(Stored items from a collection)
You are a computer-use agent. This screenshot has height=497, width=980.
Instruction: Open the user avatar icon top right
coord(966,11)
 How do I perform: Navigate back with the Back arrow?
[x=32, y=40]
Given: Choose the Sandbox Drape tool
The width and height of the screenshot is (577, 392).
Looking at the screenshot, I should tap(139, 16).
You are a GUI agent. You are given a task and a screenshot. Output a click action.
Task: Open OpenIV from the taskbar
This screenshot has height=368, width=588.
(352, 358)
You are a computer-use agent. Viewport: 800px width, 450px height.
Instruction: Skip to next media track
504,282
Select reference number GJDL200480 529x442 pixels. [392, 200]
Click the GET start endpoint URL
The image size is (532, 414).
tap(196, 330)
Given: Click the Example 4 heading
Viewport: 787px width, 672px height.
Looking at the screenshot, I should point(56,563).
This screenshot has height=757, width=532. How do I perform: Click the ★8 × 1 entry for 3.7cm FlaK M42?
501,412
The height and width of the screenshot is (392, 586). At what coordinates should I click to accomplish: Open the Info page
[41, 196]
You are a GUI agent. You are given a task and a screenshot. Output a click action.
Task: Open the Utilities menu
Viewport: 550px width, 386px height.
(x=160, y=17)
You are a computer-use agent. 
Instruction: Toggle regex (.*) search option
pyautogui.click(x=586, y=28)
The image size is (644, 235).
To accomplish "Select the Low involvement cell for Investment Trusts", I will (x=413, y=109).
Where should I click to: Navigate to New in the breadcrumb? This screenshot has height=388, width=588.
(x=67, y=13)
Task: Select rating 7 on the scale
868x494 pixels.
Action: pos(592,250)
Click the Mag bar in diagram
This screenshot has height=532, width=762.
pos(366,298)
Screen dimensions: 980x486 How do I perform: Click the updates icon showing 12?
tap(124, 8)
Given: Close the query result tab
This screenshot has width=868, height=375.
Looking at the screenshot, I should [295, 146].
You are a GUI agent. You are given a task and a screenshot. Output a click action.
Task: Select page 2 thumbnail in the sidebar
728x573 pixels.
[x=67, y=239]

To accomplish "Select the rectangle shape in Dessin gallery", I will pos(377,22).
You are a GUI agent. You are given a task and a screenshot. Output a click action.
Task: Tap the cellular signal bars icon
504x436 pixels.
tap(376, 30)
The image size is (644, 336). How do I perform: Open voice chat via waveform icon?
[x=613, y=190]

# Task instructions:
Please print out every record exactly as it is written.

# Answer to this task:
You are a computer-use agent. This screenshot has height=497, width=980.
Instruction: Open the user avatar icon top right
coord(966,11)
 How do I perform: Navigate back with the Back arrow?
[x=32, y=40]
Given: Choose the Sandbox Drape tool
The width and height of the screenshot is (577, 392).
Looking at the screenshot, I should tap(139, 16).
You are a GUI agent. You are given a task and a screenshot. Output a click action.
Task: Open OpenIV from the taskbar
This screenshot has height=368, width=588.
(352, 358)
You are a computer-use agent. Viewport: 800px width, 450px height.
Instruction: Skip to next media track
504,282
Select reference number GJDL200480 529x442 pixels. [392, 200]
Click the GET start endpoint URL
The image size is (532, 414).
tap(196, 330)
Given: Click the Example 4 heading
Viewport: 787px width, 672px height.
Looking at the screenshot, I should point(56,563).
This screenshot has height=757, width=532. How do I perform: Click the ★8 × 1 entry for 3.7cm FlaK M42?
501,412
The height and width of the screenshot is (392, 586). At what coordinates should I click to accomplish: Open the Info page
[41, 196]
You are a GUI agent. You are given a task and a screenshot. Output a click action.
Task: Open the Utilities menu
Viewport: 550px width, 386px height.
(x=160, y=17)
You are a computer-use agent. 
Instruction: Toggle regex (.*) search option
pyautogui.click(x=586, y=28)
The image size is (644, 235).
To accomplish "Select the Low involvement cell for Investment Trusts", I will (x=413, y=109).
Where should I click to: Navigate to New in the breadcrumb? This screenshot has height=388, width=588.
(x=67, y=13)
Task: Select rating 7 on the scale
868x494 pixels.
Action: pos(592,250)
Click the Mag bar in diagram
This screenshot has height=532, width=762.
pos(366,298)
Screen dimensions: 980x486 How do I perform: Click the updates icon showing 12?
tap(124, 8)
Given: Close the query result tab
This screenshot has width=868, height=375.
Looking at the screenshot, I should [295, 146].
You are a GUI agent. You are given a task and a screenshot. Output a click action.
Task: Select page 2 thumbnail in the sidebar
728x573 pixels.
[x=67, y=239]

To accomplish "Select the rectangle shape in Dessin gallery", I will pos(377,22).
You are a GUI agent. You are given a task and a screenshot. Output a click action.
Task: Tap the cellular signal bars icon
504x436 pixels.
tap(376, 30)
The image size is (644, 336). How do I perform: Open voice chat via waveform icon?
[x=613, y=190]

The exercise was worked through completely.